▸ ABOUT THIS TASK
How many lines in this data contain the string "computer"? Reply with the number only.

▸ SUPPLIED MATERIAL
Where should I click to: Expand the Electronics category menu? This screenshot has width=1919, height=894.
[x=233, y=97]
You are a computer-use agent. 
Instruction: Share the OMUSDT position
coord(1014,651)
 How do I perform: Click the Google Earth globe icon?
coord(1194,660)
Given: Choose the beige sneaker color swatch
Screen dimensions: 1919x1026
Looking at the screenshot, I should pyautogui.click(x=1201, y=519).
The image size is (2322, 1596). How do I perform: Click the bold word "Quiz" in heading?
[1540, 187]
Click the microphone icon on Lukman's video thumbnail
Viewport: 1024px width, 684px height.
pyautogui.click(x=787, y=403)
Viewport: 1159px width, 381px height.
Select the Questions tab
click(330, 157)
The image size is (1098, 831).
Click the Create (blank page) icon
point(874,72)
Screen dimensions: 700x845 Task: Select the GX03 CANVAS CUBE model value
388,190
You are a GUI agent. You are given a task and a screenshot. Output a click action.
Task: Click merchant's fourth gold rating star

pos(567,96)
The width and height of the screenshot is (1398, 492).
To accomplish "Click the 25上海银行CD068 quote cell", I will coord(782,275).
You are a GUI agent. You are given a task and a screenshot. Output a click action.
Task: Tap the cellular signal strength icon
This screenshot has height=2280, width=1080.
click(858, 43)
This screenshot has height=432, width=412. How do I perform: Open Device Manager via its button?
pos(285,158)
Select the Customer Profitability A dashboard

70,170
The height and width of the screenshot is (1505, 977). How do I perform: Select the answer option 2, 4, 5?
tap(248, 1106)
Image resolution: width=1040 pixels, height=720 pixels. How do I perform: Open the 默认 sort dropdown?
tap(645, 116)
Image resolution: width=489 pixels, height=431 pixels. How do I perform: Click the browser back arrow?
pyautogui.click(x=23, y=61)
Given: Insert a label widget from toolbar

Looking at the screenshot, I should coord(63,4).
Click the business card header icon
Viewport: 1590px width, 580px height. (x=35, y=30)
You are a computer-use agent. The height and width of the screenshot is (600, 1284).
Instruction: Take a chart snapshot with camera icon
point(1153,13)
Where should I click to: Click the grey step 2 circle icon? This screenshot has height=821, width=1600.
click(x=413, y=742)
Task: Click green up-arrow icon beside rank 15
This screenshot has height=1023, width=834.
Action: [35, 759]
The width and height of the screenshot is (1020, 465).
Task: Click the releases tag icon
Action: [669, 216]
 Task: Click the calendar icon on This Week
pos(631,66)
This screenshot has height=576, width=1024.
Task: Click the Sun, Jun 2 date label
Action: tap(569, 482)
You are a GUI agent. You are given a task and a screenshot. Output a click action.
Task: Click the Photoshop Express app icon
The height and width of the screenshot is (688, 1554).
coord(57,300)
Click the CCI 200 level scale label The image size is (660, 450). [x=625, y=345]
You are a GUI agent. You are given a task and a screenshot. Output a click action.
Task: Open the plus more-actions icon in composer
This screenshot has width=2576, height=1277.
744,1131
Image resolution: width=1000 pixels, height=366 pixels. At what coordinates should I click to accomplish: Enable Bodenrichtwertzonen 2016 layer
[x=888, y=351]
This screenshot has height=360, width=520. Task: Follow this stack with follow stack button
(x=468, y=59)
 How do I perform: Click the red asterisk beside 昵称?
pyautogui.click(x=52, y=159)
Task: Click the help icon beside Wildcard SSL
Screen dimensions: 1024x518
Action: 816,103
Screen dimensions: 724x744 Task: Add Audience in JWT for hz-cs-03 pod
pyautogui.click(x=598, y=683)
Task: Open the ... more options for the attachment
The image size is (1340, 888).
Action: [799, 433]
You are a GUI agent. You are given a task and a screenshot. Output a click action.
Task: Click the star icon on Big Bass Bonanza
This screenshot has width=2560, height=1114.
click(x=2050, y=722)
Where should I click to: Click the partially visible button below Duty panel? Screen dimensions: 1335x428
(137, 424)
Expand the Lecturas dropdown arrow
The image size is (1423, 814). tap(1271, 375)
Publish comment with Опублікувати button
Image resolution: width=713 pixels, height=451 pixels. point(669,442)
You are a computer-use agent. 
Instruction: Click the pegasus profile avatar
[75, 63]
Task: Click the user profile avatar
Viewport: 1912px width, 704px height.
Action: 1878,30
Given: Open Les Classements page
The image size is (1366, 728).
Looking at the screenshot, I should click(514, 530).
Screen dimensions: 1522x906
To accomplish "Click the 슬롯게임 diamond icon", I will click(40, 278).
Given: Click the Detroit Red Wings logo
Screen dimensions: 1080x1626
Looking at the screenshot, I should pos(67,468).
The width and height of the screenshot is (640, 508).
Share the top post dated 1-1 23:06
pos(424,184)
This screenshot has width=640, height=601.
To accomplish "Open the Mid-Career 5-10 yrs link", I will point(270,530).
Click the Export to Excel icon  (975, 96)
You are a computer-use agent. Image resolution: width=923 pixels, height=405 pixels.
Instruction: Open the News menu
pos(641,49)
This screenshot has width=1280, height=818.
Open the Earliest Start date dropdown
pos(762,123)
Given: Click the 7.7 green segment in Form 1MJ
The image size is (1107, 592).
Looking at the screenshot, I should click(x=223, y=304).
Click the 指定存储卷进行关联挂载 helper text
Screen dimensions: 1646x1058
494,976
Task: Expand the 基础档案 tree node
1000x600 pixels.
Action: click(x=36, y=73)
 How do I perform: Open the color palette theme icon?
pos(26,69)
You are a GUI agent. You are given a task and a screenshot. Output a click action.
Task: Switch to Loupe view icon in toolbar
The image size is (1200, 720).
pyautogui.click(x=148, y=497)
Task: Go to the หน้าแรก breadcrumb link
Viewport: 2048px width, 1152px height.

▸ FINAL ANSWER
4